## Alıştırmalar
1 – Merkez Bankası karar metnine göre politika faizi hangi düzeyde sabit tutuldu?
2 – Merkez Bankası karar metnini iki cümleyle nasıl özetlersiniz?
3 – Merkez Bankası karar metnini son cümlesinden sonra nasıl sürdürürdünüz?

## Kaynak Belge
▬▬▬▬▬▬
İŞTE MERKEZ BANKASI'NIN KARAR METNİ!
Merkez Bankası'nın karar metninde şu ifadelere yer verildi: "Para Politikası Kurulu (Kurul), politika faizi olan bir hafta vadeli repo ihale faiz oranının yüzde 14 düzeyinde sabit tutulmasına karar vermiştir.
"BEKLENENDEN UZUN SÜREBİLİR"
Çatışmaya dönüşen jeopolitik riskler ve salgında varyantlar, küresel ve bölgesel iktisadi faaliyet üzerindeki aşağı yönlü riskleri canlı tutmakta ve belirsizliklerin daha da artmasına yol açmaktadır. Küresel talepteki toparlanma, emtia fiyatlarındaki yüksek seyir, enerji başta olmak üzere bazı sektörlerdeki arz kısıtlarının daha da belirgin hale gelmesi ve taşımacılık maliyetlerindeki yüksek seviye uluslararası ölçekte üretici ve tüketici fiyatlarının artmasına yol açmaktadır. Yüksek küresel enflasyonun, enflasyon beklentileri ve uluslararası finansal piyasalar üzerindeki etkileri yakından izlenmektedir. Bununla birlikte, gelişmiş ülke merkez bankaları artan enerji fiyatları ve arz-talep uyumsuzluğuna bağlı olarak enflasyonda görülen yükselişin beklenenden uzun sürebileceğini değerlendirmektedir. Bu çerçevede, iktisadi faaliyet, işgücü piyasası ve enflasyon beklentilerinde ülkeler arasında farklılaşan görünüme bağlı olarak gelişmiş ülke merkez bankalarının para politikası iletişimlerinde ayrışma gözlenmekle birlikte, merkez bankaları destekleyici parasal duruşlarını halen sürdürmekte, varlık alım programlarını azaltarak devam ettirmektedir.
"ÖNEMLİ ROL OYNAYACAK"
Kapasite kullanım seviyeleri ve diğer öncü göstergeler yurt içinde iktisadi faaliyetin, bölgesel farklılıklar ortaya çıksa bile dış talebin de olumlu etkisiyle güçlü seyrettiğine işaret etmektedir. Büyümenin kompozisyonunda sürdürülebilir bileşenlerin payı artarken, cari işlemler dengesinde enerji fiyatlarından kaynaklanan riskler yakından takip edilmektedir. Cari işlemler dengesinin sürdürülebilir seviyelerde kalıcı hale gelmesi, fiyat istikrarı için önem arz etmektedir. Kurul, uzun vadeli Türk lirası yatırım kredileri de dâhil olmak üzere kredilerin büyüme hızı ve erişilen finansman kaynaklarının amacına uygun şekilde iktisadi faaliyet ile buluşmasının finansal istikrar açısından önemli bir rol oynayacağını değerlendirmiştir.
▬▬▬▬▬▬
## Gösterilen Veriler
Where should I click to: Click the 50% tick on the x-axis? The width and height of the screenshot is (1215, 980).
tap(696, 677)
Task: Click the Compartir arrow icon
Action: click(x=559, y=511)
▬▬▬▬▬▬
## Maddelere Göre Yanıtlar
1 – Yüzde 14 düzeyinde.

2 – Para Politikası Kurulu, politika faizi olan bir hafta vadeli repo ihale faiz oranını yüzde 14 düzeyinde sabit tutmaya karar vermiştir. Metne göre küresel talepteki toparlanma, emtia fiyatları ve arz kısıtları gibi etkenler uluslararası ölçekte fiyatları artırırken yurt içinde iktisadi faaliyet, dış talebin de olumlu etkisiyle güçlü seyretmektedir.

3 –
GÖZDEN GEÇİRME SÜRECİ DEVAM EDİYOR
Enflasyonda yakın dönemde gözlenen yükselişte; sıcak çatışma ortamının yol açtığı enerji maliyeti artışları, ekonomik temellerden uzak fiyatlama oluşumlarının geçici etkileri, küresel enerji, gıda ve tarımsal emtia fiyatlarındaki artışlar ile tedarik süreçlerindeki aksaklıklar gibi arz yönlü unsurlar ve talep gelişmeleri etkili olmaktadır. Kurul, sürdürülebilir fiyat istikrarı ve finansal istikrarın tesisi için atılan ve kararlılıkla sürdürülmekte olan adımlar ile birlikte, küresel barış ortamının yeniden tesis edilmesi ve enflasyonda baz etkilerinin de ortadan kalkmasıyla dezenflasyonist sürecin başlayacağını öngörmektedir. Bu çerçevede Kurul, politika faizinin sabit tutulmasına karar vermiştir. Alınmış olan kararların birikimli etkileri yakından takip edilmekte ve bu dönemde fiyat istikrarının sürdürülebilir bir şekilde kurumsallaşması amacıyla TCMB’nin tüm politika araçlarında kalıcı ve güçlendirilmiş liralaşmayı teşvik eden geniş kapsamlı bir politika çerçevesi gözden geçirme süreci devam etmektedir.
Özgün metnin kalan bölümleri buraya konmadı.